Khashoggi put his faith in bearing witness. He put it in the field reporting he had done since youth, in the newspaper editorship he was forced out of and in the columns he wrote from lonely exile. “Must we choose,” he asked in the Washington Post in May, “between movie theaters and our rights as citizens to speak out, whether in support of or critical of our government’s actions?” Khashoggi had fled his homeland last year even though he actually supported much of Crown Prince Mohammed bin Salman’s agenda in Saudi Arabia. What irked the kingdom and marked the journalist for death was Khashoggi’s insistence on coming to that conclusion on his own, tempering it with troubling facts and trusting the public to think for itself…
In the Philippines, a 55-year-old woman named Maria Ressa steers Rappler, an online news site she helped found, through a superstorm of the two most formidable forces in the information universe: social media and a populist President with authoritarian inclinations. Rappler has chronicled the violent drug war and extrajudicial killings of President Rodrigo Duterte that have left some 12,000 people dead, according to a January estimate from Human Rights Watch. The Duterte government refuses to accredit a Rappler journalist to cover it, and in November charged the site with tax fraud, allegations that could send Ressa to prison for up to 10 years.

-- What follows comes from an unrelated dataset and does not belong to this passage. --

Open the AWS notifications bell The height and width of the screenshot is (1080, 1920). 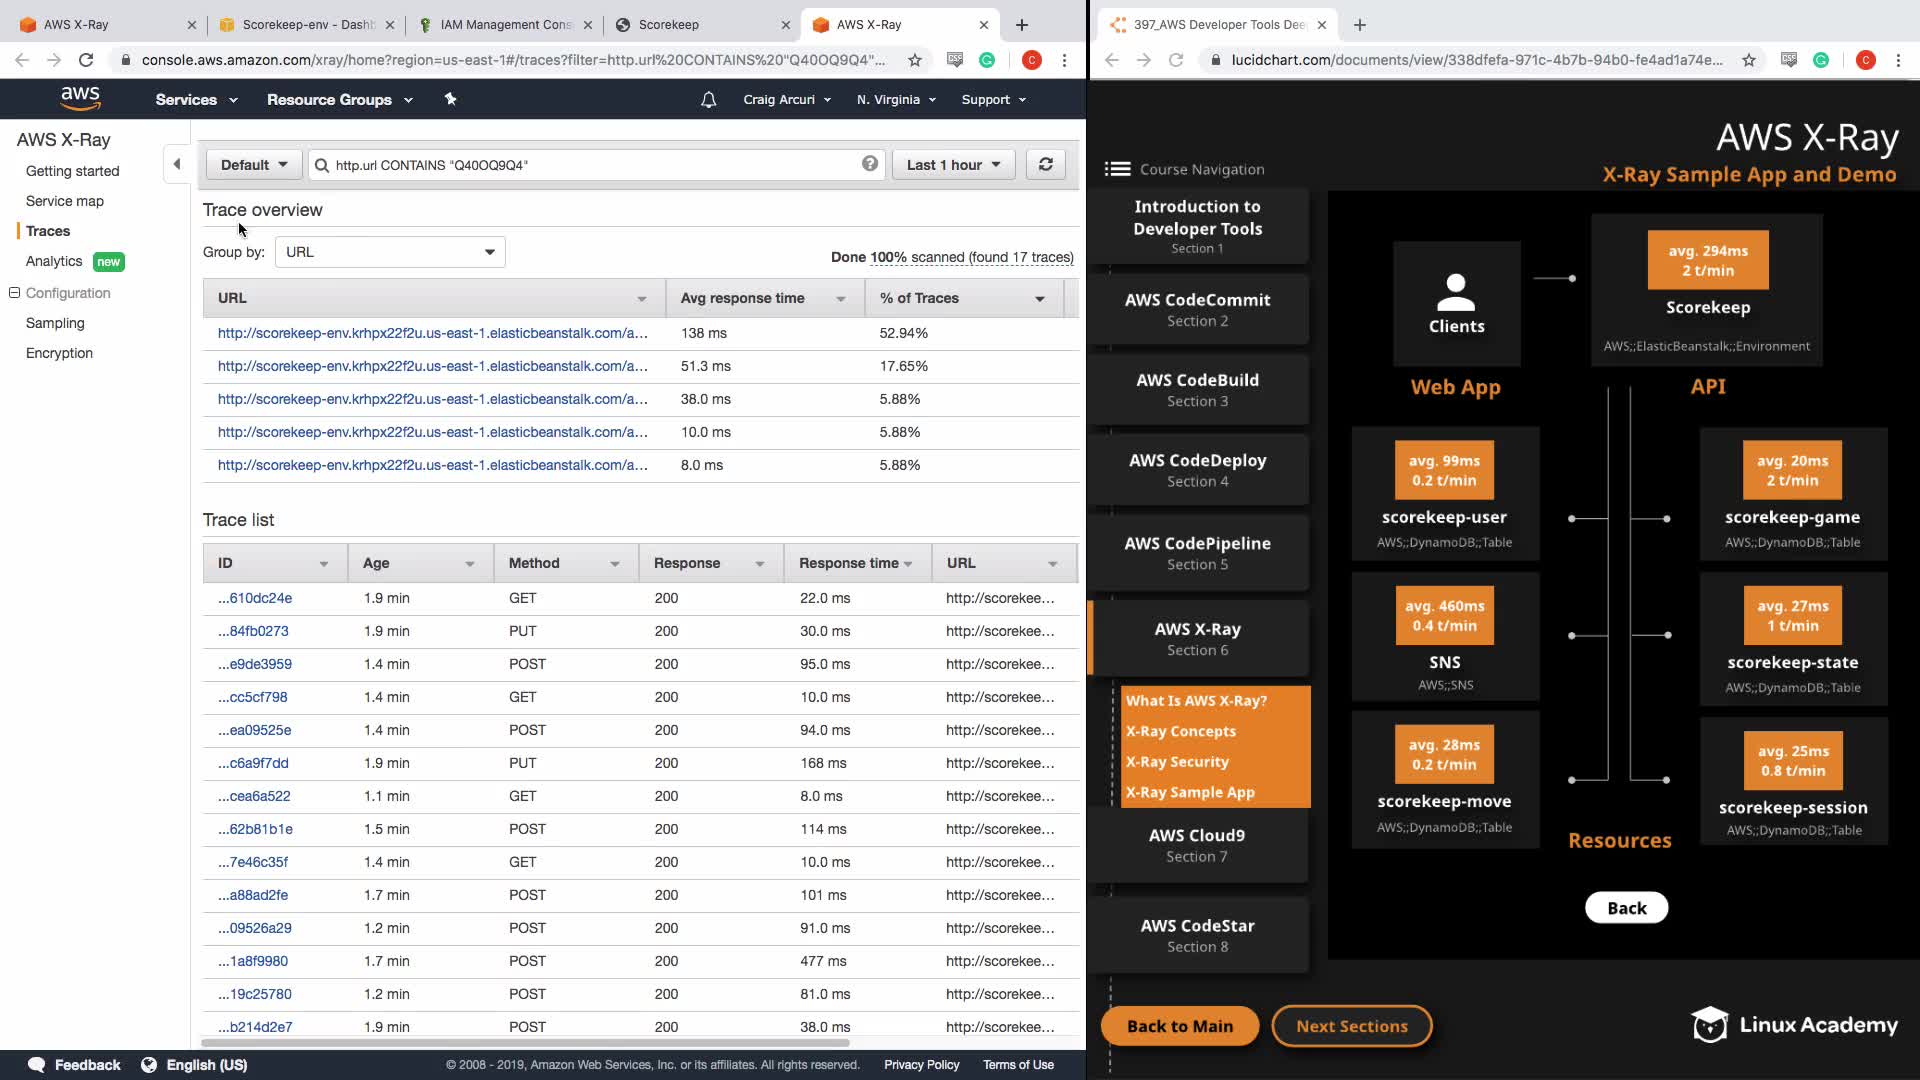[x=708, y=100]
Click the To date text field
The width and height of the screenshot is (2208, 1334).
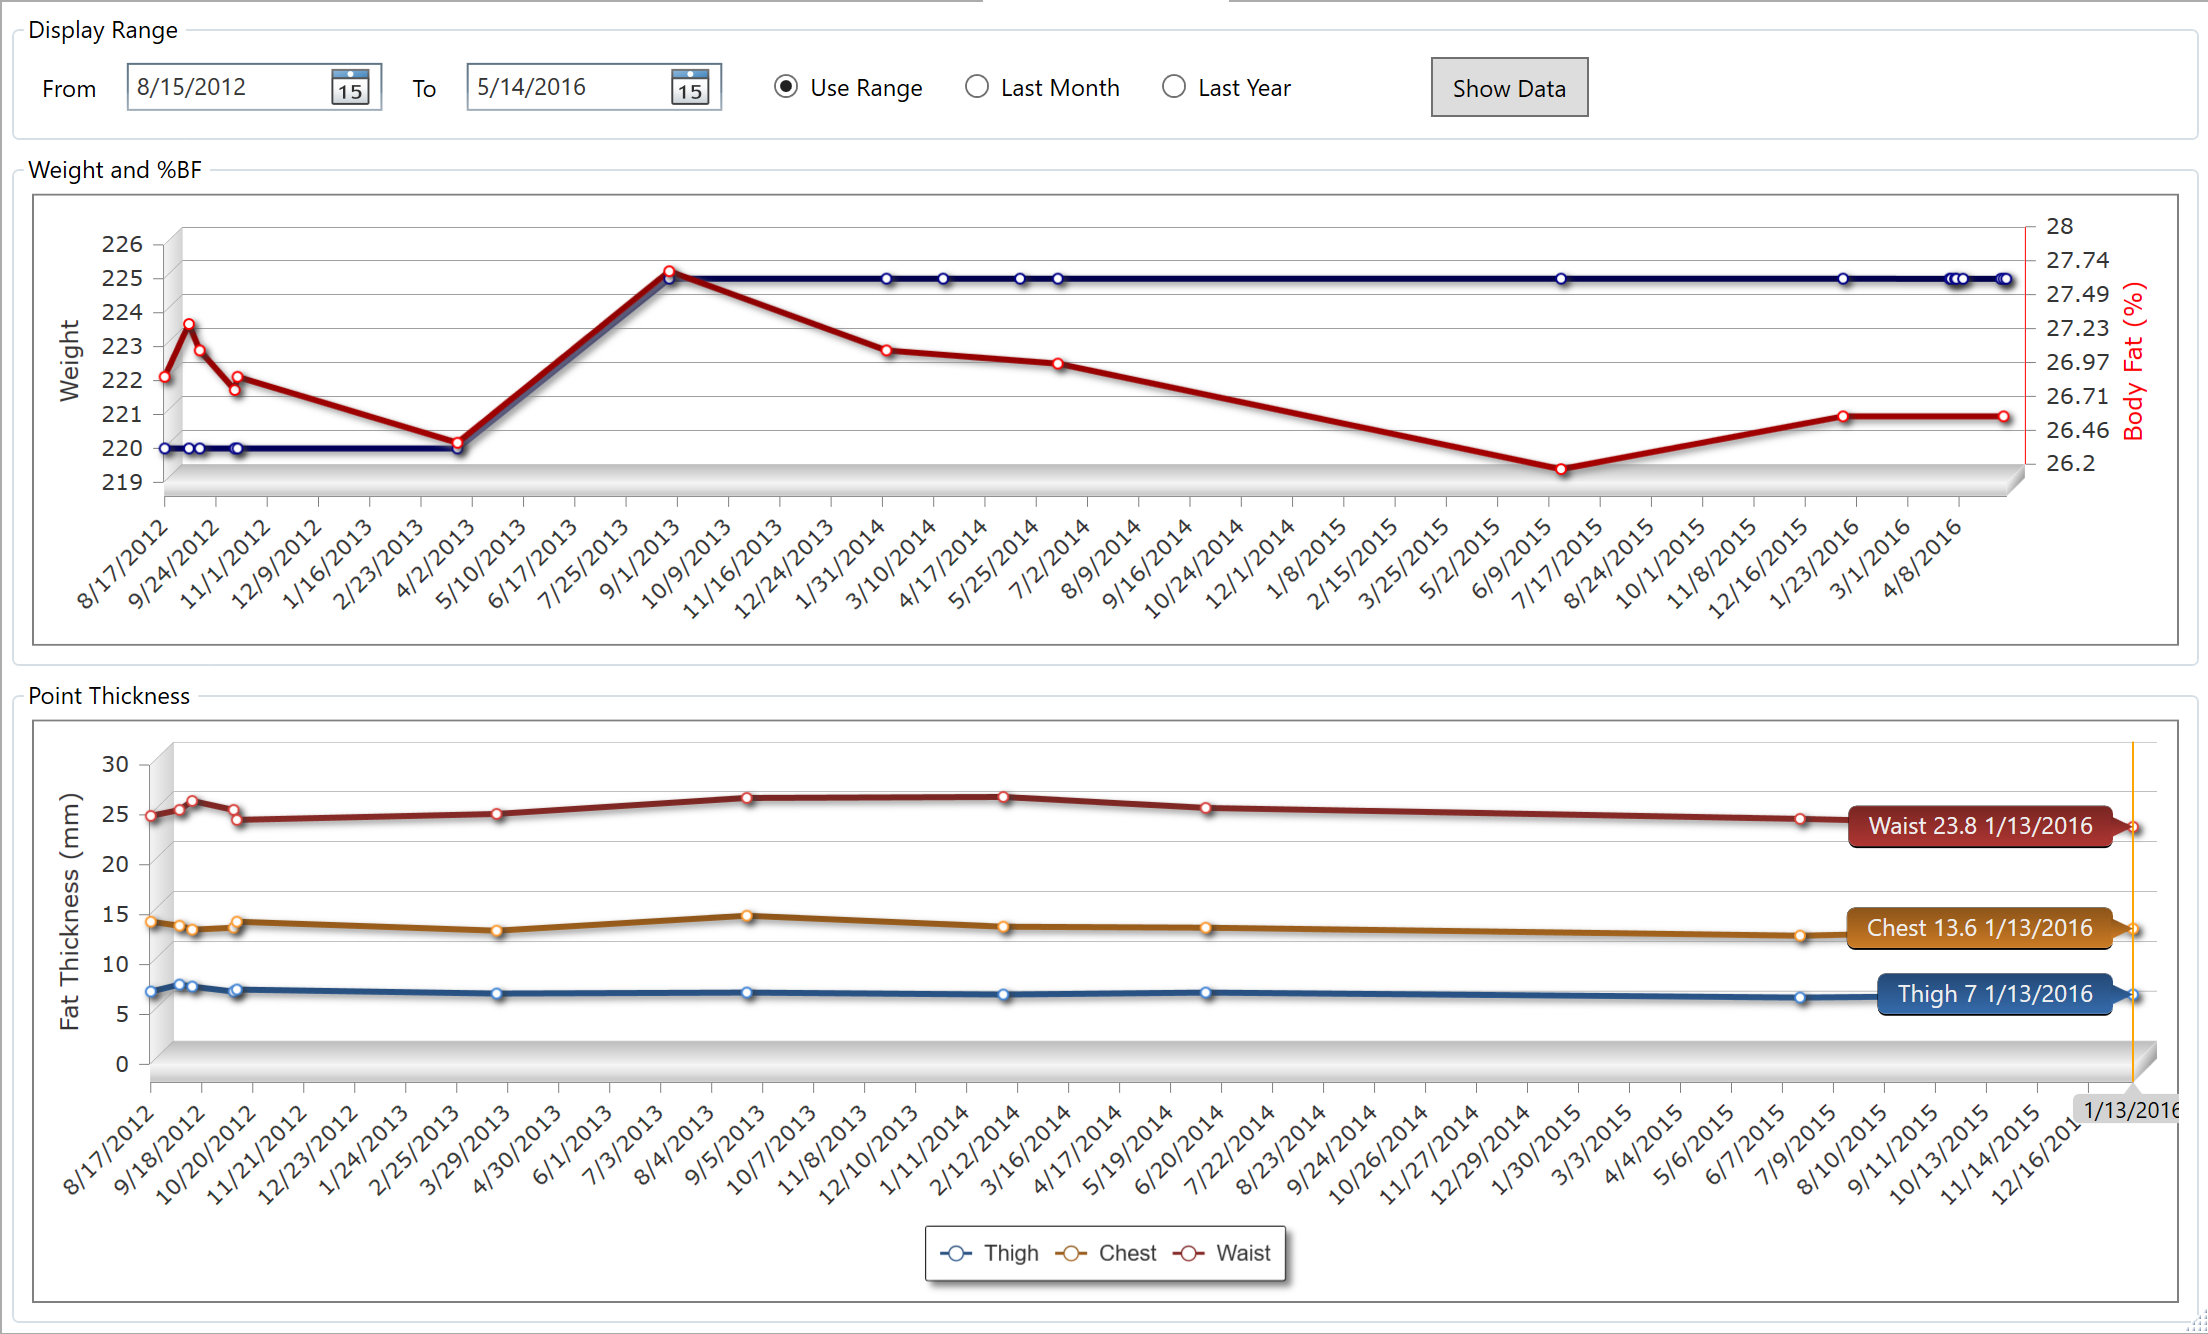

In Annapolis, Md., staff of the Capital, a newspaper published by Capital Gazette Communications, which traces its history of telling readers about the events in Maryland to before the American Revolution, press on without the five colleagues gunned down in their newsroom on June 28. Still intact, indeed strengthened after the mass shooting, are the bonds of trust and community that for national news outlets have been eroded on strikingly partisan lines, never more than this year.